The Corner

Feds Downplayed Risk of Deepwater Horizon Spill

The federal bureaucrats in charge of regulating BP’s Gulf of Mexico rigs badly underestimated the potential size and scope of a serious spill:

The Interior Department exempted BP’s calamitous Gulf of Mexico drilling operation from a detailed environmental impact analysis last year, according to government documents, after three reviews of the area concluded that a massive oil spill was unlikely.

The decision by the department’s Minerals Management Service (MMS) to give BP’s lease at Deepwater Horizon a “categorical exclusion” from the National Environmental Policy Act (NEPA) on April 6, 2009 — and BP’s lobbying efforts just 11 days before the explosion to expand those exemptions — show that neither federal regulators nor the company anticipated an accident of the scale of the one unfolding in the gulf.

[. . .]

While the MMS assessed the environmental impact of drilling in the central and western Gulf of Mexico on three occasions in 2007 — including a specific evaluation of BP’s Lease 206 at Deepwater Horizon — in each case it played down the prospect of a major blowout.

In one assessment, the agency estimated that “a large oil spill” from a platform would not exceed a total of 1,500 barrels and that a “deepwater spill,” occurring “offshore of the inner Continental shelf,” would not reach the coast. In another assessment, it defined the most likely large spill as totaling 4,600 barrels and forecast that it would largely dissipate within 10 days and would be unlikely to make landfall.

“They never did an analysis that took into account what turns out to be the very real possibility of a serious spill,” said Holly Doremus, a law professor at the University of California at Berkeley who has reviewed the documents.

I wouldn’t get too revved up about the waiving of the impact studies though, the point of which ( to report “what could reduce a project’s environmental impact”) seems not actuarial but cosmetic. The fact that Interior annually grants between 250 and 400 of these waivers just for Gulf projects suggests that even the regulators find this added layer of bureaucracy of limited usefulness. 
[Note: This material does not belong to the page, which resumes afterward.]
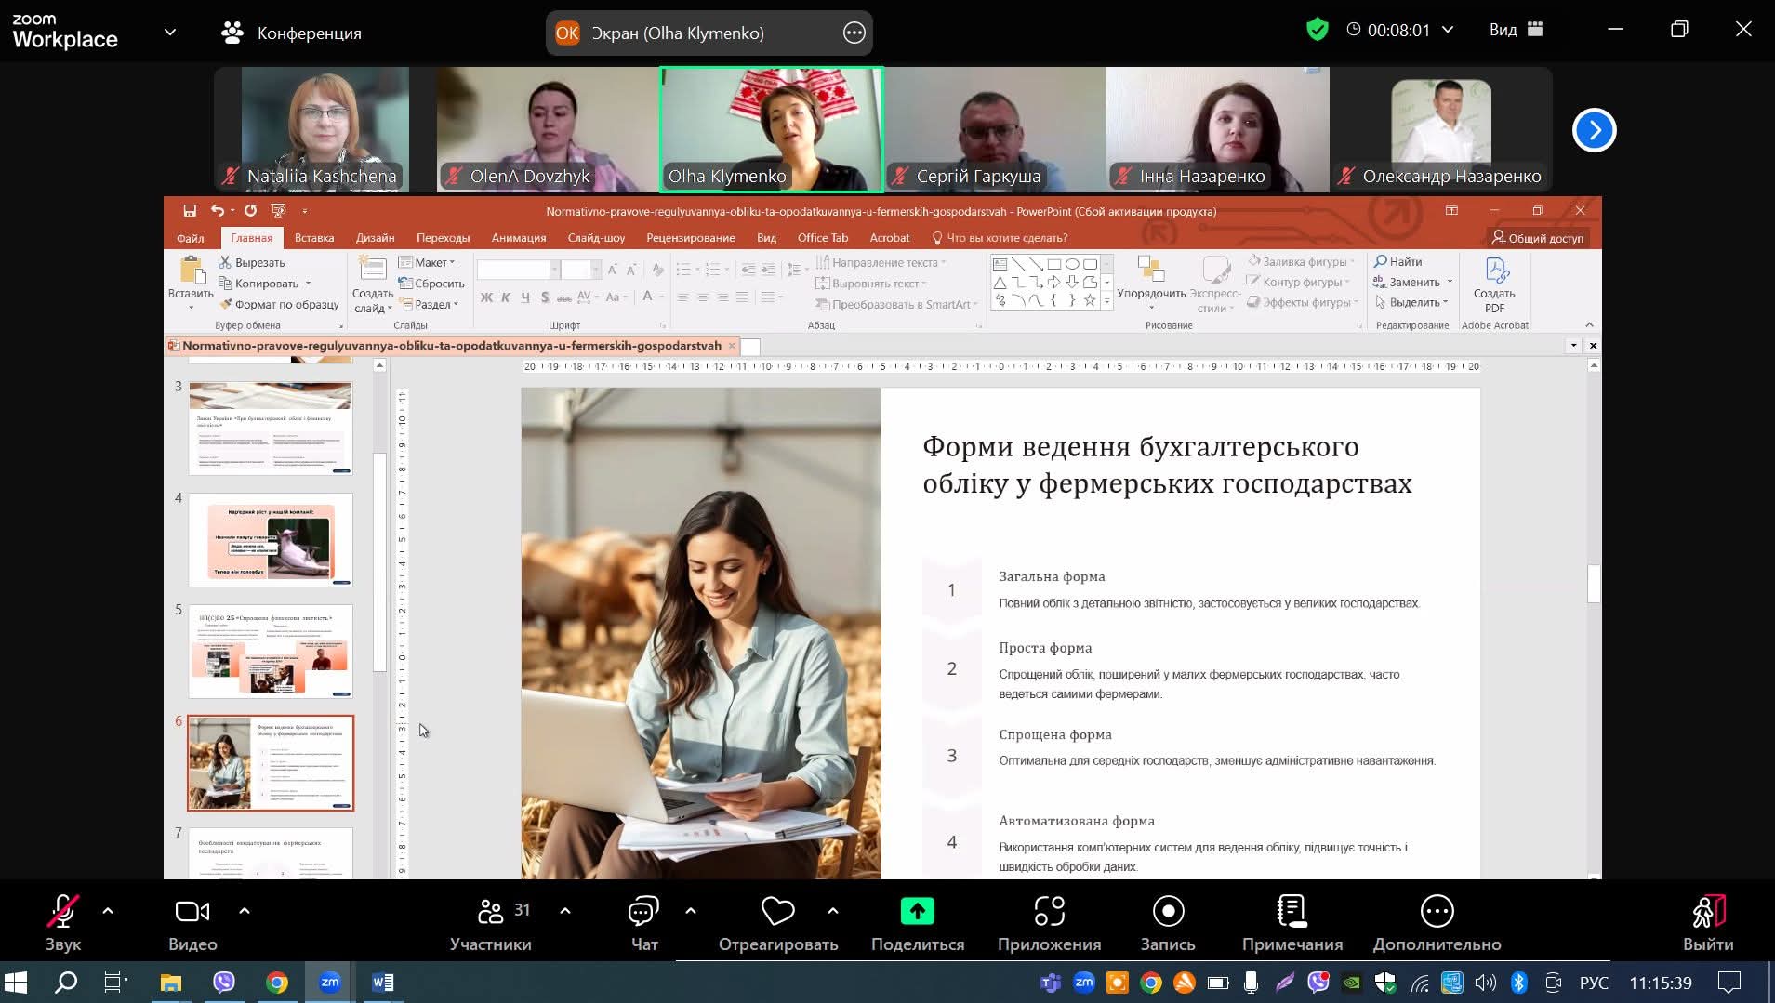Open Google Chrome from the taskbar
1775x1003 pixels.
[x=277, y=983]
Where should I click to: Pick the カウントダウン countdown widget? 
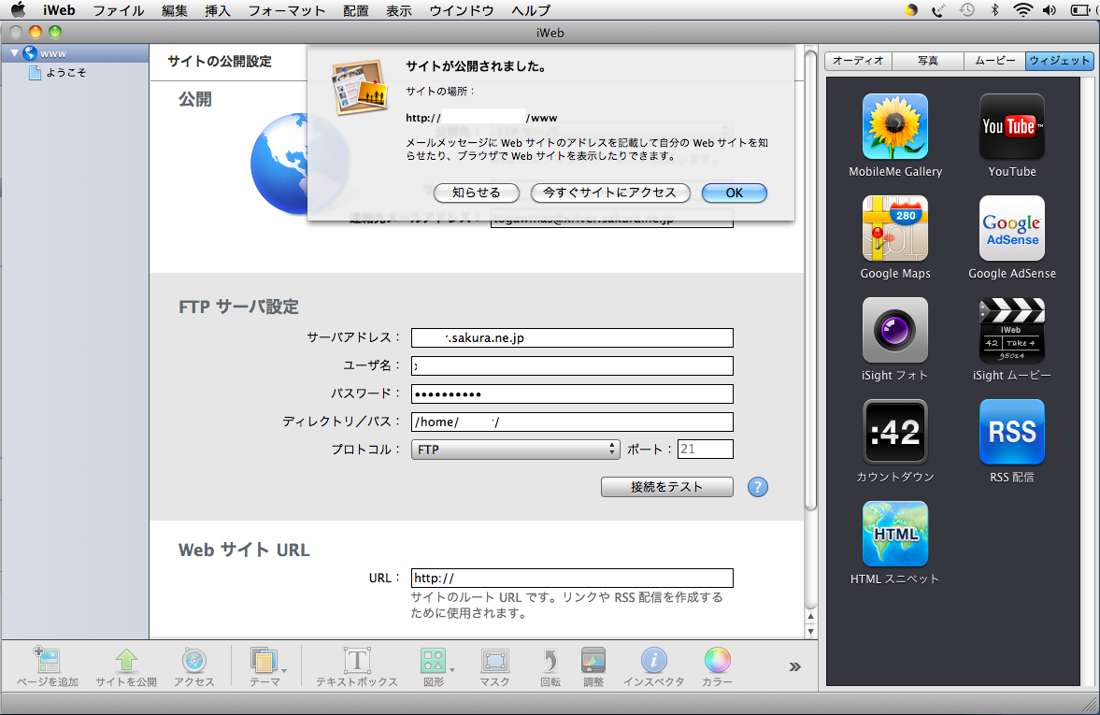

UPDATE: In somewhat good news, the Coast Guard reports that BP has managed to cap one of the three deep-water leaks in the Gulf. Unfortunately, on its own, the plug will not reduce the overall flow of oil into the sea.

UPDATE II: This reader gets it right, by my estimation:

The Gulf oil spill reminds me of the financial collapse.  Again we see that it is not the regulations that is a problem but the regulators — the flawed, fallen humans that man the bureaucracies.  There is a natural limit to what regulations, and government, can do — us.  As always, humility would be the appropriate response, but instead we’ll get instead Washington hubris.